Classic Apple Crisp
- Servings: 9-12
- Created by:
Ingredients
Filling:
- 6 whole apples peeled, cored, and diced; about 6 cups
- ¼ to ¾ cup brown sugar, depending on the sweetness/tartness of your apples
- 2 tablespoons melted butter
- 6 tablespoons apple juice
- 1 teaspoon ground cinnamon
- ¼ teaspoon ground nutmeg
- ¼ teaspoon ground ginger
- 3 tablespoons Unbleached All-Purpose Flour
- ¼ teaspoon salt
Topping:
- ¾ cup All-Purpose Flour
- ½ cup quick oats
- ¼ teaspoon salt, heaping
- 2/3 cup light brown sugar
- 1 teaspoon ground cinnamon
- ¾ teaspoon baking powder
- ½ cup (8 tablespoons) cold butter - cut in pats
- ½ cup diced pecans or walnuts, optional
Instructions
All:
- Preheat oven to 350°F.
- Butter individual ramekins or a 9” X 9” pan.
- Peel, Core, and Dice the apples about 1/4" thick.
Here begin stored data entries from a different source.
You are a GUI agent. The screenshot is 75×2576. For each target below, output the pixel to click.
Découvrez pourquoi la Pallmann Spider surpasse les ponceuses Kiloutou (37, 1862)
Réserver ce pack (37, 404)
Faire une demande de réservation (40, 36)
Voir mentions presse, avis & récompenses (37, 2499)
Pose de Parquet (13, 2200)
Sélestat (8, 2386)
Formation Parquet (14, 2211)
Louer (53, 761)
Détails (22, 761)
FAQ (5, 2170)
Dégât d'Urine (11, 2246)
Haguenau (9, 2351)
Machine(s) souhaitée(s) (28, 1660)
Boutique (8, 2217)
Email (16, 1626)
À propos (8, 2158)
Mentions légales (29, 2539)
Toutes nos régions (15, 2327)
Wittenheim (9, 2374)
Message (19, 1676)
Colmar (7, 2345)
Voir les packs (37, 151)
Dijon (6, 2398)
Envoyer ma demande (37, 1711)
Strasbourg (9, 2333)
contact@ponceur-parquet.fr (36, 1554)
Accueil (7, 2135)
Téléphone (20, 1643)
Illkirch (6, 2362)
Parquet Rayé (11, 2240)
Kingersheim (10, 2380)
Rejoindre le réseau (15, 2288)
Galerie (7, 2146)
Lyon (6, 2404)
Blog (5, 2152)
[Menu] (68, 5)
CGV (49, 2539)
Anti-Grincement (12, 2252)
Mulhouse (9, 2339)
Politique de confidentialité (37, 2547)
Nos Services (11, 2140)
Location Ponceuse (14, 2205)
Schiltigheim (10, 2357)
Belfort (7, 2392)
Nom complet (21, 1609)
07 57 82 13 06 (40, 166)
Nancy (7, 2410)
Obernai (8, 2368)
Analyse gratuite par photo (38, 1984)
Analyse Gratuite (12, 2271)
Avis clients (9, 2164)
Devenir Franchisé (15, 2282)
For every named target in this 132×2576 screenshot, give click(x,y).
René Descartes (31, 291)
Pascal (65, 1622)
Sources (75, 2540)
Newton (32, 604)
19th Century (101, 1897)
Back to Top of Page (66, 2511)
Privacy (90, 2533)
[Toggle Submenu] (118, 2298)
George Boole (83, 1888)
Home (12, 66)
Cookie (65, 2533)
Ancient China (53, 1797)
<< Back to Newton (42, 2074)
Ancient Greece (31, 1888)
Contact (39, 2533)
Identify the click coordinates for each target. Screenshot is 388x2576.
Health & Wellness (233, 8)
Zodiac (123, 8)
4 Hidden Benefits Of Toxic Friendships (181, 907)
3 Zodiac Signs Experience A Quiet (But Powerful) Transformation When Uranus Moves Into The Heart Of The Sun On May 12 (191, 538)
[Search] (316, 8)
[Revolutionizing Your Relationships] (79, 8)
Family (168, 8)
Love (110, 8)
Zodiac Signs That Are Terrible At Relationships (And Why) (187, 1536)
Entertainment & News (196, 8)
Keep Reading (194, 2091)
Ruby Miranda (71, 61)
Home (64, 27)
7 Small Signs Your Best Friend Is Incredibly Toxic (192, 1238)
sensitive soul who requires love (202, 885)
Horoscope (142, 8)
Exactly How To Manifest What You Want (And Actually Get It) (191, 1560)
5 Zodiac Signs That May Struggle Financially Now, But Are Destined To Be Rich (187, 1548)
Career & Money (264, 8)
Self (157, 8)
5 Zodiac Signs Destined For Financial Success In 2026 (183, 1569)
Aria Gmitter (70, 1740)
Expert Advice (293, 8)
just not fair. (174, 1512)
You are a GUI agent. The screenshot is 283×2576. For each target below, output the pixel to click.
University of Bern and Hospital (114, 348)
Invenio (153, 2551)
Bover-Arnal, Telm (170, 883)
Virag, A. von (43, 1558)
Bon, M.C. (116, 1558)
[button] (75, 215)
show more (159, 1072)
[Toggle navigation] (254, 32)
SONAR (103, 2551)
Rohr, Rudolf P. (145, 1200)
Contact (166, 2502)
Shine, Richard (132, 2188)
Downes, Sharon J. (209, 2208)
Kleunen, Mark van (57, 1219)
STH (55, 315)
- Toss with the remaining filling ingredients, and spread them evenly in the buttered pan or ramekins.
- To make the topping, whisk together the flour, oats, salt, sugar, cinnamon, and baking powder. Add the cold butter, working it in to make an unevenly crumbly mixture. Stir in the nuts, if you're using them. Spread the topping over the apples in the pan.
- Set the ramekins on a parchment- or foil-lined cookie sheet, to catch any potential drips. Bake the crisp for about 60 minutes, until it's bubbling and the top is golden brown.
- Remove from the oven, and allow it to cool for at least 20 minutes before serving.
- Top each serving with Blue Ribbon Classics French Vanilla ice cream and drizzle some caramel sauce over it.